Em ação proposta pelo Ministério Público, o juiz Carlos Gustavo Fernandes de Morais condenou o ex-prefeito de Planaltina de Goiás, Alexon Luiz Féliz Santos, a quatro anos e quatro meses de detenção e pagamento de 153 dias-multa, cada um equivalente a um trigésimo do salário mínimo vigente ao tempo da infração
Prefeitura de Planaltina

Em 2013, o promotor de Justiça Rafael Simonetti propôs a ação penal, hoje acompanhada pela promotora de Justiça Lucrécia Cristina Guimarães. No processo, o MP sustentou que, entre 2005 e 2008, Alexon, na condição de chefe do Executivo municipal, realizou algumas contratações autorizadas por ele, dispensando indevidamente licitação prevista em lei.
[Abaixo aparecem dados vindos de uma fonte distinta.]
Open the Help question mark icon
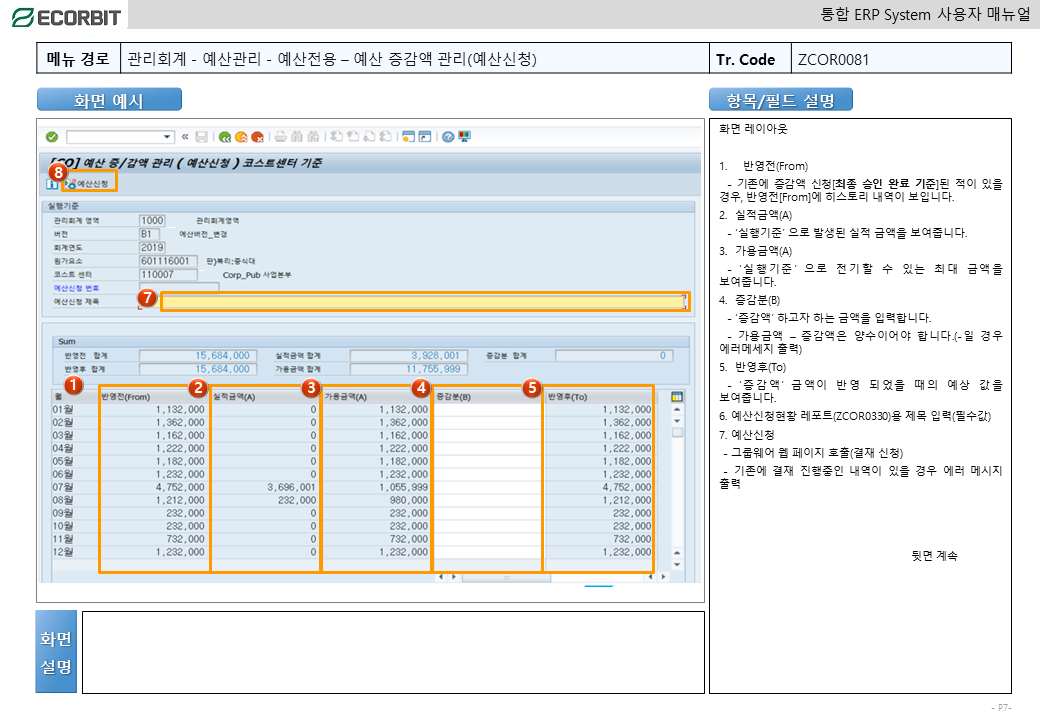This screenshot has height=720, width=1040. tap(448, 137)
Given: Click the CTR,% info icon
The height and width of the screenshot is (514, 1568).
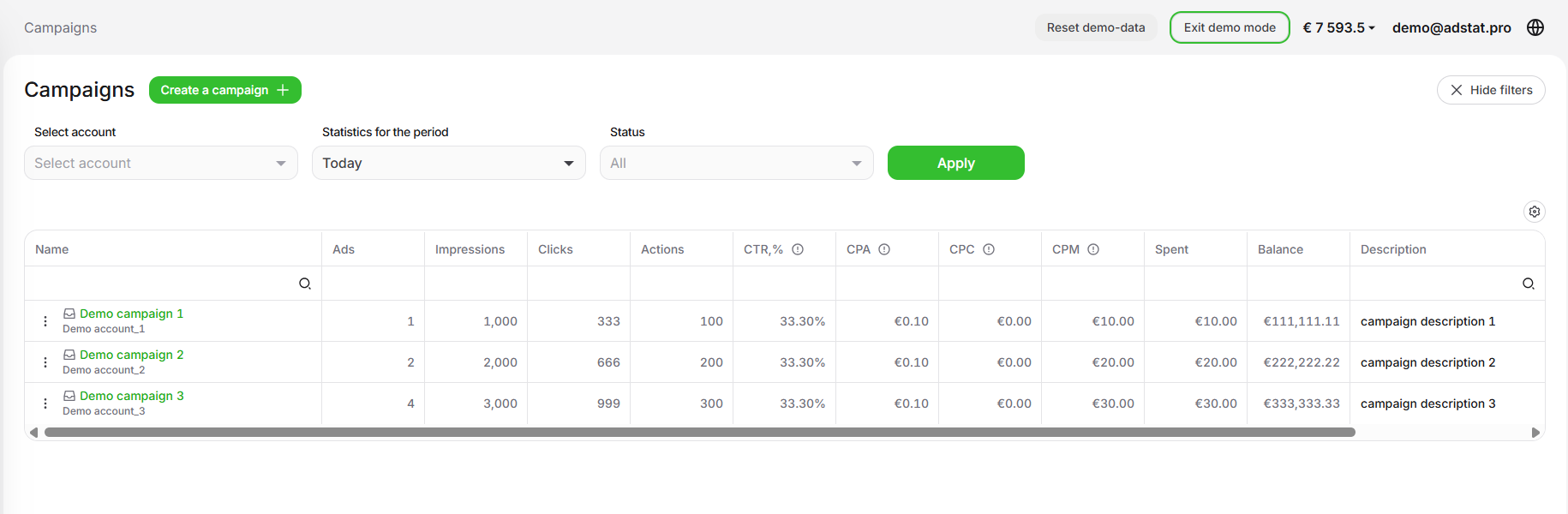Looking at the screenshot, I should pos(798,249).
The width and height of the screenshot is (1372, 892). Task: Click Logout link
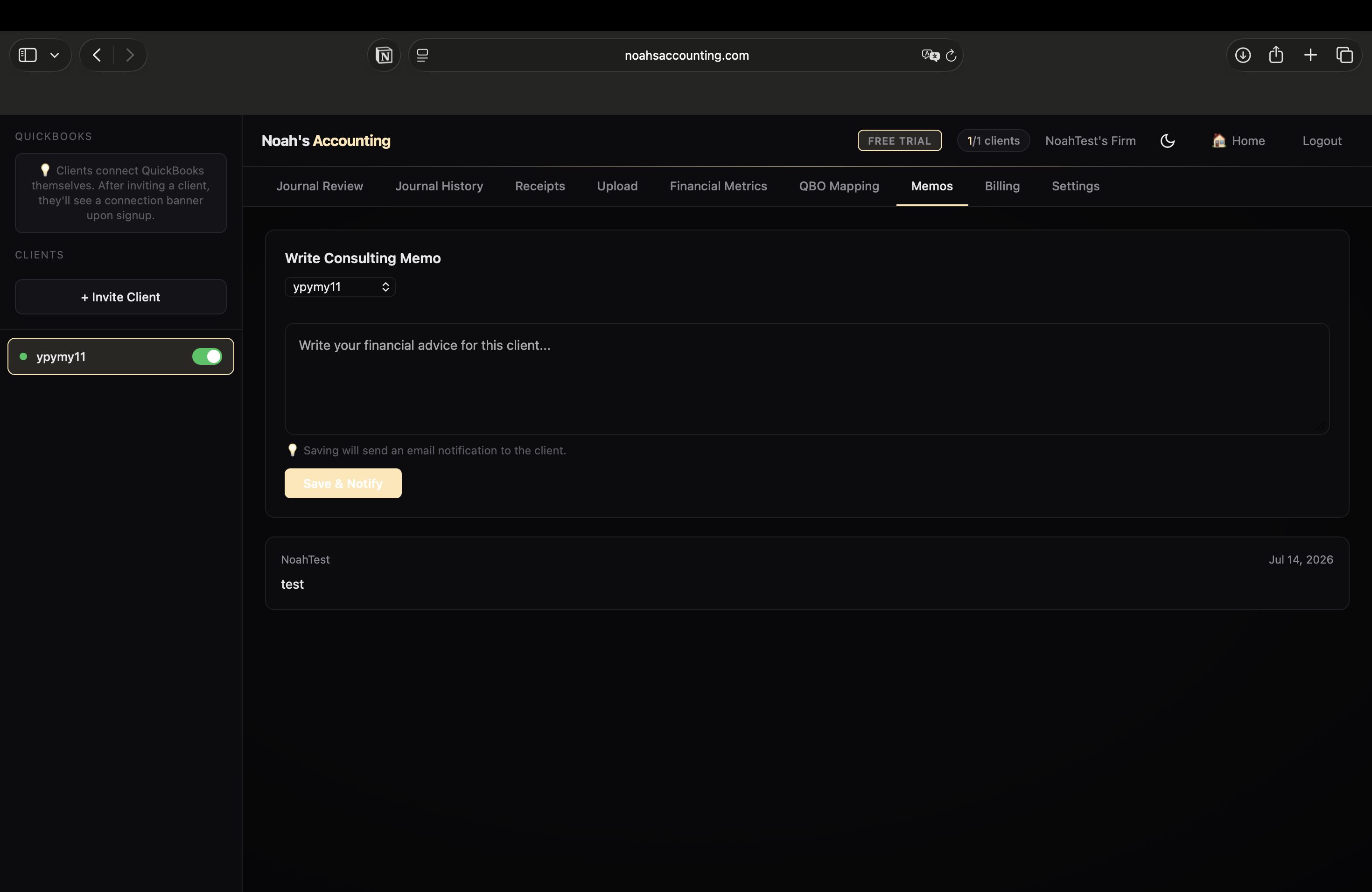(1322, 140)
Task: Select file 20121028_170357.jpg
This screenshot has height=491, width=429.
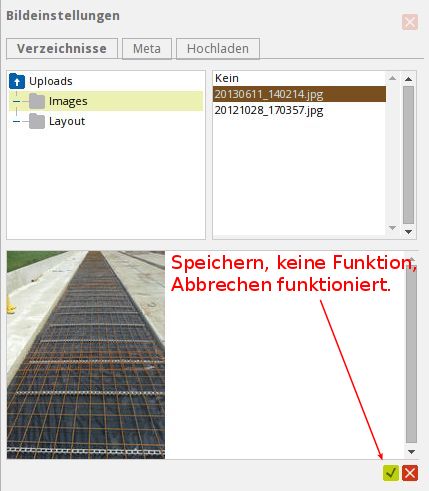Action: (299, 110)
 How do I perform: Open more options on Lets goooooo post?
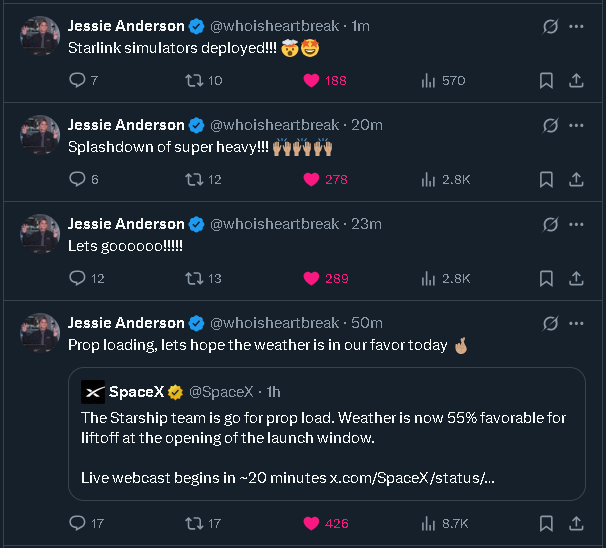(x=577, y=224)
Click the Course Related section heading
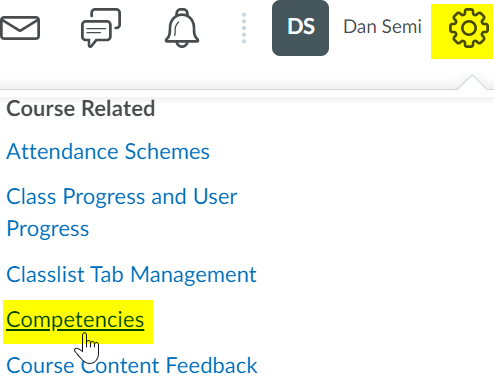Screen dimensions: 494x391 (81, 109)
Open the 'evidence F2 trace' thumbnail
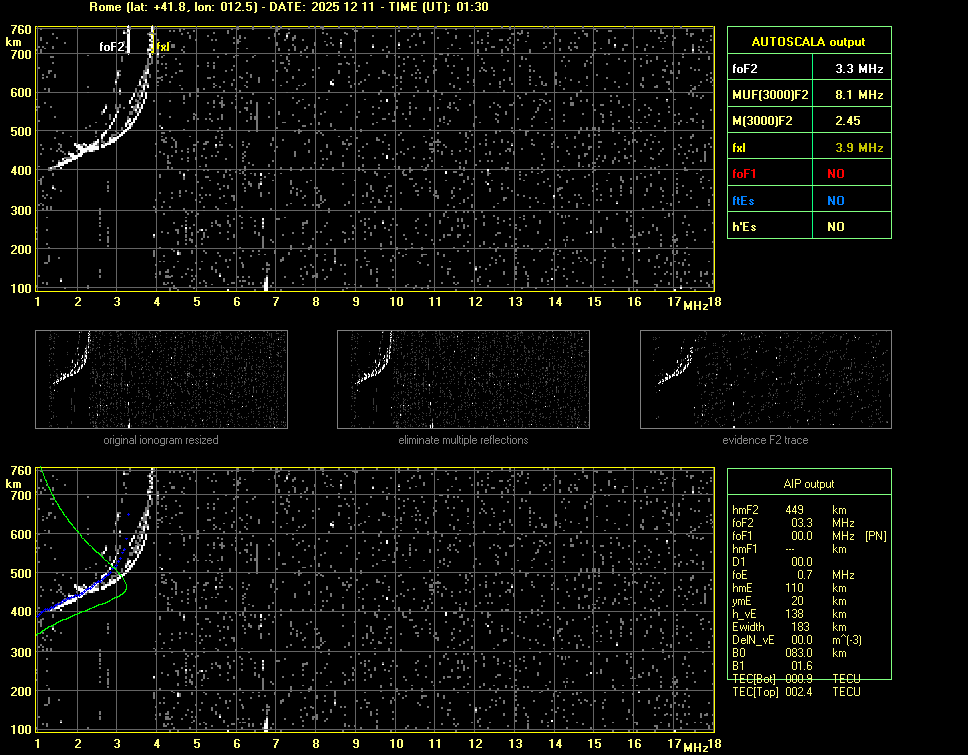968x755 pixels. pyautogui.click(x=765, y=380)
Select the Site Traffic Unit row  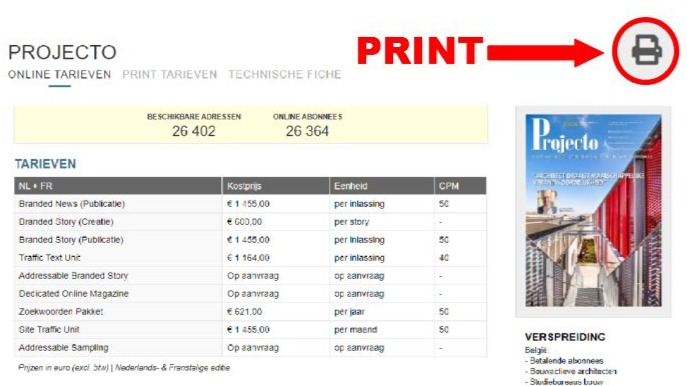[250, 329]
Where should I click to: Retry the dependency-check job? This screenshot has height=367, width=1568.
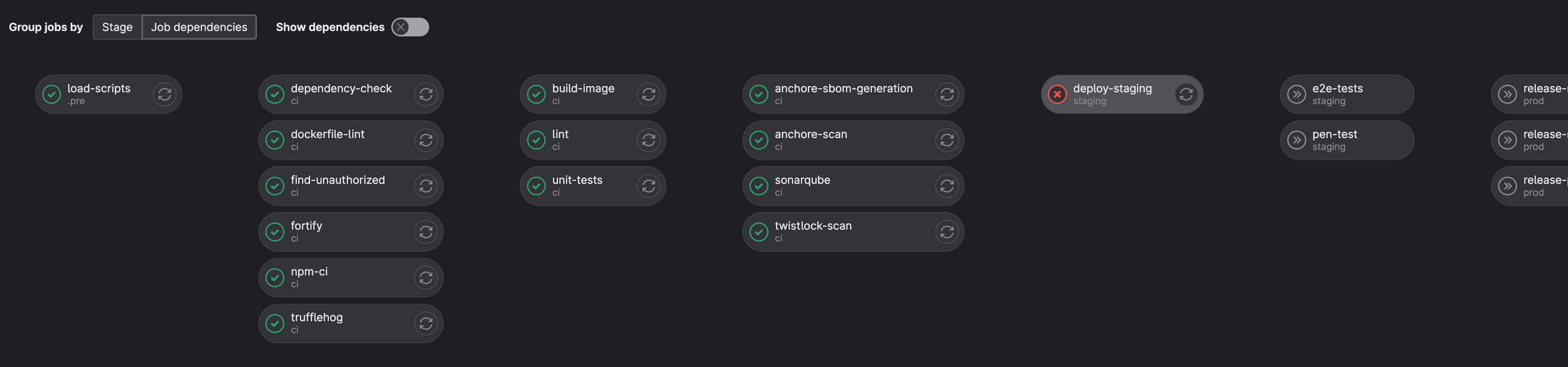pos(426,95)
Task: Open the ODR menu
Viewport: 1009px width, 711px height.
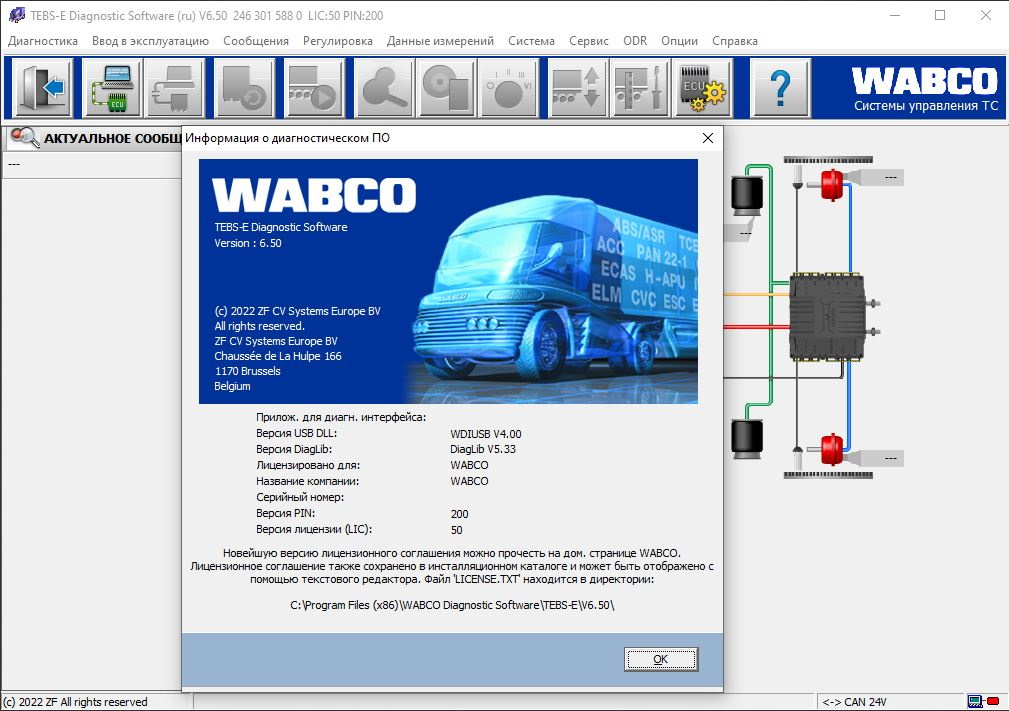Action: tap(635, 41)
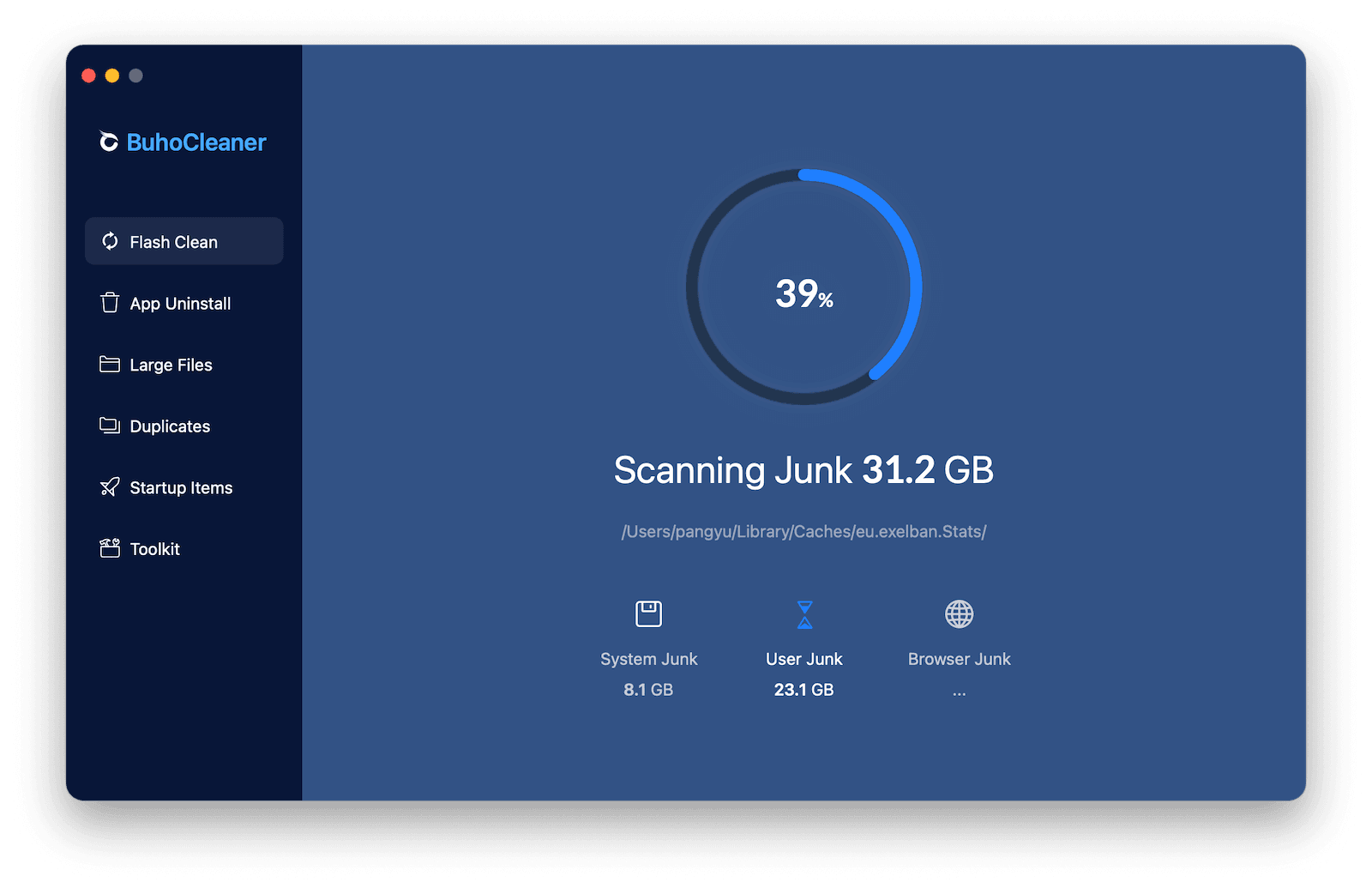
Task: Select the User Junk hourglass icon
Action: (803, 613)
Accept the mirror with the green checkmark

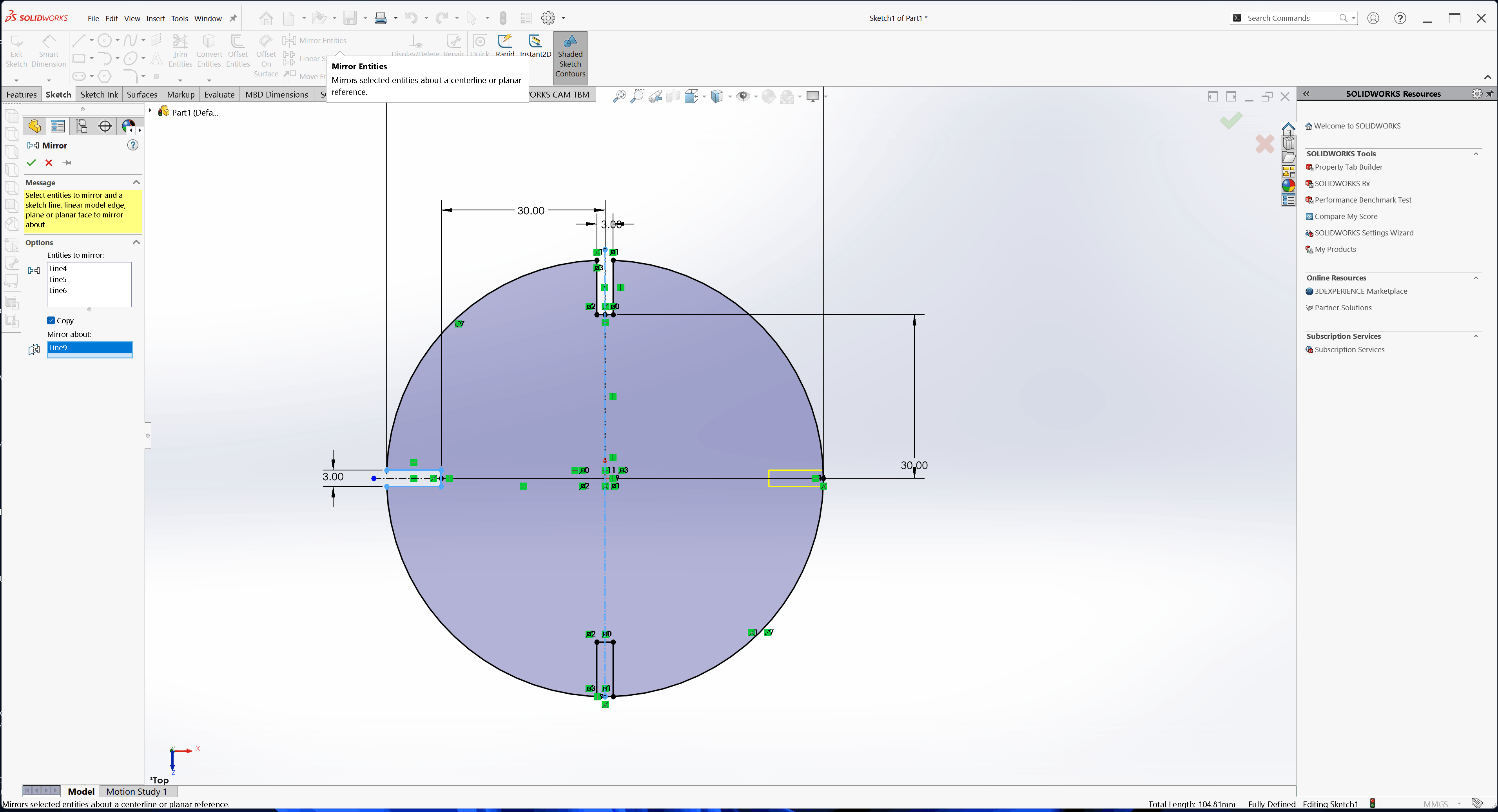31,163
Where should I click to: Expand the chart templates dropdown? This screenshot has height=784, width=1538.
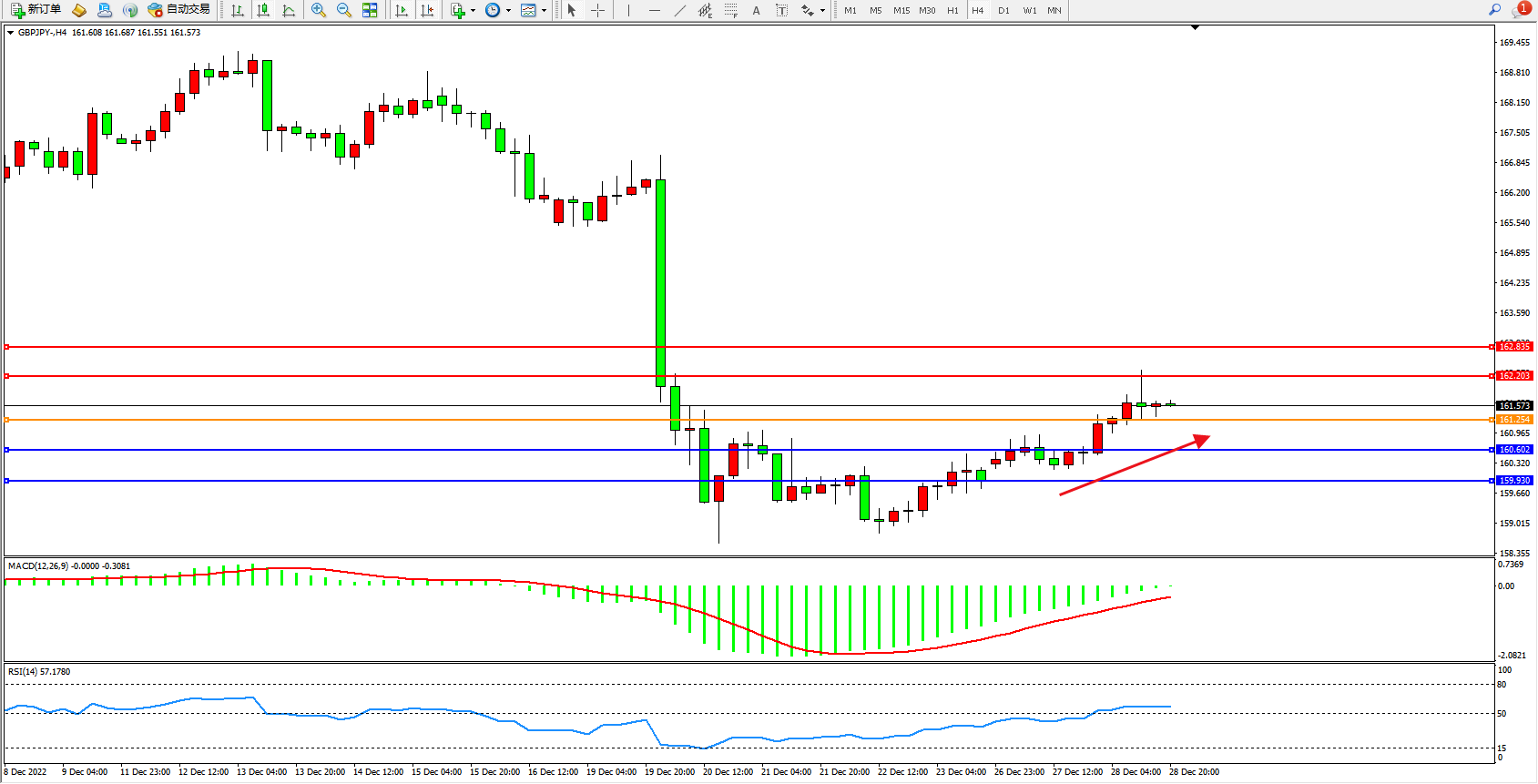545,11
As compras de bens e serviços oferecidos pelo mesmo contratado se deram por várias vezes, de forma intercalada, com valor inferior ao teto previsto na legislação para a dispensa da licitação, o que caracteriza o fracionamento dos valores contratuais.
“O ex-prefeito autorizou as repetidas contratações, tentando conferir a elas ares de legalidade nos atos de dispensa de licitação, porque o preterimento da licitação o permitia eleger empresas pertencentes a pessoas de seu círculo parental que, portanto, eram favorecidas”, argumentou o MP.

Na ação, foram detalhadas as contratações fraudulentas realizadas pelo então prefeito, em especial com os seguintes prestadores de serviços e bens: Rafael Moreira Batista, L&Z Editora e Publicidade S/C e Comercial de Tintas Goiás Ltda.

Conforme apurado pelo MP, as empresas pertenciam a uma prima do prefeito e a primo e tio da então primeira-dama. Desta forma, o MP imputou ao acusado a prática, por três vezes, da infração prevista na Lei n° 8.666/2008.